If you are a senior and you are reading this, know that drinking is up to you as an individual. Seniors usually have more time on their hands, and reducing stress and socializing with “moderate” drinking may not seem like a bad idea. There are very real issues and difficulties that can accompany aging: failing health, limited mobility, financial hardships, caring for an ailing spouse. You may have a drinking problem already and it is becoming worse over the years. If you are experiencing boredom or a sense of uncertainty, you may drink more than you normally would. Maybe you are suffering from stress or depression. Or maybe you are drinking because you are suffering from loneliness after your children moved away, or experiencing loss due to the death of a spouse or a friend. It is natural to feel lonely under these circumstances, and these are situations that may lead some people to turn to alcohol for comfort.
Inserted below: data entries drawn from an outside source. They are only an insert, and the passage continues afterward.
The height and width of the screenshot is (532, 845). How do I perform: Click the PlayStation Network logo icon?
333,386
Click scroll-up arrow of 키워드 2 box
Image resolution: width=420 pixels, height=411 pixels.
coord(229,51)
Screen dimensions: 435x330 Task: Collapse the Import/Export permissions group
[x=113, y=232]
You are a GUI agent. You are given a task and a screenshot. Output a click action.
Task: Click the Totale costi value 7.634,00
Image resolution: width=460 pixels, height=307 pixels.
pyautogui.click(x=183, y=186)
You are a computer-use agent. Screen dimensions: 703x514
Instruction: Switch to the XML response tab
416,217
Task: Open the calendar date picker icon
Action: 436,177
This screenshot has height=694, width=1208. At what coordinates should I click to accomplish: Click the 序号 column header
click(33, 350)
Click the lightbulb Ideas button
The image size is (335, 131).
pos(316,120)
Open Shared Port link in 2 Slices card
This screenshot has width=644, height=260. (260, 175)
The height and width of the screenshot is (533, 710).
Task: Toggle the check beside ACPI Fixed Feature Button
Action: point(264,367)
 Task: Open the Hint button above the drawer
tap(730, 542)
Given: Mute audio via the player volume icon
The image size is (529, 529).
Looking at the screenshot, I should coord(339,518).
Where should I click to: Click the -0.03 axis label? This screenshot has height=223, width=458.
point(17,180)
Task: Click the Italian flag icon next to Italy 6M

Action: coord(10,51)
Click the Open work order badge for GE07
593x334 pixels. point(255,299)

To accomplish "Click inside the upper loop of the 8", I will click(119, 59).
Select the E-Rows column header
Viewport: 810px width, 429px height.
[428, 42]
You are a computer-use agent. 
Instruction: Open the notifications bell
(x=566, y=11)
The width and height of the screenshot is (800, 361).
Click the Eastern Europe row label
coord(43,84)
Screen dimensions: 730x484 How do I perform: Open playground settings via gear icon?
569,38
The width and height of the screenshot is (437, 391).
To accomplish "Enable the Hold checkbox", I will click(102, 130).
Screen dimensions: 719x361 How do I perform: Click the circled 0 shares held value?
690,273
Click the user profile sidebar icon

The good news is that there is help available. Seniors who seek help for a drinking problem have a good chance for recovery because they are likely to stick with treatment programs, especially when the programs are geared specifically to seniors’ needs. Family members or friends of a senior with a drinking problem can assist by acknowledging the problem and helping the person find treatment. There are many resources available in our community, including support groups and mobile senior services.
The senior years should be a fulfilling time of enjoying friends and family. We know that there are health and lifestyle changes that come with aging; however, there is no reason that alcohol abuse should interfere with this valuable time in one’s life. If you or a loved one need help, reach out and seek the assistance you need.